AIM OF THE TASK
Copy the lines below without any change, from the line that contains "At what coordinates should I click to accomplish: Expand the" up to and including the line that contains "click(x=340, y=135)".

## Begin RECORDS FOR PROCESSING

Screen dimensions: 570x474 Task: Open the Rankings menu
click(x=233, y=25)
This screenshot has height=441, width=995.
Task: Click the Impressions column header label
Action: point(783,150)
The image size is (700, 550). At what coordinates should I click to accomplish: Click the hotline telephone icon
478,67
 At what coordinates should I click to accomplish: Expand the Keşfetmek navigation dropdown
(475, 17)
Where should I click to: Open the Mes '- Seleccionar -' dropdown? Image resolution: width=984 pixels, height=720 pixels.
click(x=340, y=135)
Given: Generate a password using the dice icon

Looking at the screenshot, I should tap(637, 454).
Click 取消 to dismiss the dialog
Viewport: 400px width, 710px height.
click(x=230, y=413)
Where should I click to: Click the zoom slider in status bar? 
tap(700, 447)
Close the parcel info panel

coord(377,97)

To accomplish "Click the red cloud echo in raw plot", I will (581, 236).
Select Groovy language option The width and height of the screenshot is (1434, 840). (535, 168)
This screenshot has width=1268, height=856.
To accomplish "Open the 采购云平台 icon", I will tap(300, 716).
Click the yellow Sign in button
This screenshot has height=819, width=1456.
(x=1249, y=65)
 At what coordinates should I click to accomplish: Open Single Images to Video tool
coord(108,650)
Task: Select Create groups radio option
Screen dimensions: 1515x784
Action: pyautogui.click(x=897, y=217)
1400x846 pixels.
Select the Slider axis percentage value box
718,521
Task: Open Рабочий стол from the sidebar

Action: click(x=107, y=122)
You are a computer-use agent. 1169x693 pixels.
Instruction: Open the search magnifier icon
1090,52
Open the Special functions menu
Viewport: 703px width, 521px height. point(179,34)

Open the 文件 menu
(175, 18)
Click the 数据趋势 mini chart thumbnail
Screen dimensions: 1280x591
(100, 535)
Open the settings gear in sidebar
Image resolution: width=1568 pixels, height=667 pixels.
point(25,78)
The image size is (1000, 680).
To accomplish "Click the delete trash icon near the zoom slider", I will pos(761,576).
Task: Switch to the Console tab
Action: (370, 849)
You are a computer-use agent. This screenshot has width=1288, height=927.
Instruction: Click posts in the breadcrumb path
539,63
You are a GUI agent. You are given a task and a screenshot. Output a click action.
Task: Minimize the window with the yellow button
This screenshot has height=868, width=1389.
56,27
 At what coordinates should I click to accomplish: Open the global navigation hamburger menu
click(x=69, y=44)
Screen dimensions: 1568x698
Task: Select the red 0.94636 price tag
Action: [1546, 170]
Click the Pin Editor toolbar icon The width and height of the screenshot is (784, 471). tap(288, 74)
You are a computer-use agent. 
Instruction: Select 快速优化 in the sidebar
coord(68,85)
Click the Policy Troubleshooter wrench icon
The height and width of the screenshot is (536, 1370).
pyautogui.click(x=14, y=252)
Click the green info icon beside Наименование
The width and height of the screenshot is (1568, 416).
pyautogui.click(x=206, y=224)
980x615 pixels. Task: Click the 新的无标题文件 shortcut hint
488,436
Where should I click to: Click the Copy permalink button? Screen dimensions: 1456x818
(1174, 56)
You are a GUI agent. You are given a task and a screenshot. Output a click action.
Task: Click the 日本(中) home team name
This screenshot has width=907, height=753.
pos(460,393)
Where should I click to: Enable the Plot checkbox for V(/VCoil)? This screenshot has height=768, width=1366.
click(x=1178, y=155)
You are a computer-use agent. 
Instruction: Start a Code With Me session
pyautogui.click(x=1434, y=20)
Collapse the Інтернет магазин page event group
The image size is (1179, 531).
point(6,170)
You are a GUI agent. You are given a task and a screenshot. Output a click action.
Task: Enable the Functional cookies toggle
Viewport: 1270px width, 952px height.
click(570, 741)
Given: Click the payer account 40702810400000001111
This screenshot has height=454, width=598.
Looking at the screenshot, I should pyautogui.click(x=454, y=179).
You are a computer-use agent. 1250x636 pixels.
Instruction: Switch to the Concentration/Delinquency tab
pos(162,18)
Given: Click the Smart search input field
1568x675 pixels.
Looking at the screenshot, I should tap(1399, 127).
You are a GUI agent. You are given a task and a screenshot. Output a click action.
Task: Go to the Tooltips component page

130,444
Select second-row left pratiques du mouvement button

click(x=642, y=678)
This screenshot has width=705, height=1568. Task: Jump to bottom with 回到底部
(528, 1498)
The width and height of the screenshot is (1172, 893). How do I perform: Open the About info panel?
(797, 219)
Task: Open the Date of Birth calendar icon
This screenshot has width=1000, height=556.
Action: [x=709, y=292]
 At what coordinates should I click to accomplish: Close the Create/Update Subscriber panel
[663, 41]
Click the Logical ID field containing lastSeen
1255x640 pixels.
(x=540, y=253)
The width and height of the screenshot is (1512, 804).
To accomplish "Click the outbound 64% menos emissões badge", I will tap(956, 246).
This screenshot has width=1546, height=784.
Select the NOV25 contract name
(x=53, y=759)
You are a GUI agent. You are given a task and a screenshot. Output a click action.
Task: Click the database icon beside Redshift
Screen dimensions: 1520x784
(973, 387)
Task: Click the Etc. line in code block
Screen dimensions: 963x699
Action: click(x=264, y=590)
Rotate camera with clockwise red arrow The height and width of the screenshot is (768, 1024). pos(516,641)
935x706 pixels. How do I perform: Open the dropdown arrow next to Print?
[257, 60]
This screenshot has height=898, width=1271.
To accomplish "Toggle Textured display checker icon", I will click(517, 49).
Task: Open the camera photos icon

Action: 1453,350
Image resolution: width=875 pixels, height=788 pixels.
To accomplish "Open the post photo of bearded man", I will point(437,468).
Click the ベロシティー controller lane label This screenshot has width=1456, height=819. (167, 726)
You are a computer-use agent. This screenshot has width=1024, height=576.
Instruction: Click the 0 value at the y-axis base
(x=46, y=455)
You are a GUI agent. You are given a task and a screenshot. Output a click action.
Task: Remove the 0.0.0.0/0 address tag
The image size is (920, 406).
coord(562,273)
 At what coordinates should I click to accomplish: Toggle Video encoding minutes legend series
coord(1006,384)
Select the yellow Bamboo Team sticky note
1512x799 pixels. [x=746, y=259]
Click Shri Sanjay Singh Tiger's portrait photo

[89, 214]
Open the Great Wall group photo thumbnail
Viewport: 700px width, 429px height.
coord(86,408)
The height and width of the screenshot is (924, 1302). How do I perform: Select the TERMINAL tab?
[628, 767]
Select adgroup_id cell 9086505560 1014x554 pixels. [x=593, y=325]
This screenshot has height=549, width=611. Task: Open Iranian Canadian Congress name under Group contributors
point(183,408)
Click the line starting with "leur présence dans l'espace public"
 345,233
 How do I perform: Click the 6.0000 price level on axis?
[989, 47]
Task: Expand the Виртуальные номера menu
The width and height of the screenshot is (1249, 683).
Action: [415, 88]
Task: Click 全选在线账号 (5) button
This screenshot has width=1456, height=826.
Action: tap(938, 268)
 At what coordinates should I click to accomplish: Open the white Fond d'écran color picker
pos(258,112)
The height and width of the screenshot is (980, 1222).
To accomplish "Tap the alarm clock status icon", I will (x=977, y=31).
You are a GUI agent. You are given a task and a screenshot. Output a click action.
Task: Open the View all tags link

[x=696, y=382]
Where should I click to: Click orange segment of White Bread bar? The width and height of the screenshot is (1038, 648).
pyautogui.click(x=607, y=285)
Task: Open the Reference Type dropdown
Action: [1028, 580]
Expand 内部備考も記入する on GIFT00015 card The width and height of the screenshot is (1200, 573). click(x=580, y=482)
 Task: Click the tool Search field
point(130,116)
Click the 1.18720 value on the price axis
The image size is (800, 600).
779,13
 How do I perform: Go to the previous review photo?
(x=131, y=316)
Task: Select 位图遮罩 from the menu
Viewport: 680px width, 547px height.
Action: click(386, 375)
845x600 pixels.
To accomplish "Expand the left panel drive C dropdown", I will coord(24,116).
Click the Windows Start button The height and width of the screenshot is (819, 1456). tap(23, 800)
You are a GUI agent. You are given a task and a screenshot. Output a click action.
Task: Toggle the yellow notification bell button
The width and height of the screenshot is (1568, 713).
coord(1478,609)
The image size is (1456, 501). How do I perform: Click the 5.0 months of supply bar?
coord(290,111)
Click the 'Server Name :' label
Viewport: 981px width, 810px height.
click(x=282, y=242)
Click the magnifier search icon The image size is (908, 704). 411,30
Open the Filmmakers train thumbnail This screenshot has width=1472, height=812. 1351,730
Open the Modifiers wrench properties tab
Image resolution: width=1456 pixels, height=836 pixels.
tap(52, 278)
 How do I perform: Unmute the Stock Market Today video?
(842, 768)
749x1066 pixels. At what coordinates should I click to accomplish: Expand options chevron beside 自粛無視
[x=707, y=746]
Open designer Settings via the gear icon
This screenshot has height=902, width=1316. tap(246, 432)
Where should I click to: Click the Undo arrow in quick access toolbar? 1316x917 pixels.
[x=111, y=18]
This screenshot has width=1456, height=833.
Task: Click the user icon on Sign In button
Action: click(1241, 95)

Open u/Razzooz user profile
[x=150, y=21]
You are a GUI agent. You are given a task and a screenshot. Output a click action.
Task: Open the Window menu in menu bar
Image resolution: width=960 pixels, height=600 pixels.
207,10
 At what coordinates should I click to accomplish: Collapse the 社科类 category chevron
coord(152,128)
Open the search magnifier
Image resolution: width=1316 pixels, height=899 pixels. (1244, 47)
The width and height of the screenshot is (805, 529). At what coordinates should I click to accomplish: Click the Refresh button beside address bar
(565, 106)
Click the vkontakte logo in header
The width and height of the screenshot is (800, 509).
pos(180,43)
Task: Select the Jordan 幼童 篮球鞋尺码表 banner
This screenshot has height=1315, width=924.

## End RECORDS FOR PROCESSING

ANSWER IN FULL
 At what coordinates should I click to accomplish: Expand the Keşfetmek navigation dropdown
(475, 17)
Where should I click to: Open the Mes '- Seleccionar -' dropdown? Image resolution: width=984 pixels, height=720 pixels.
click(x=340, y=135)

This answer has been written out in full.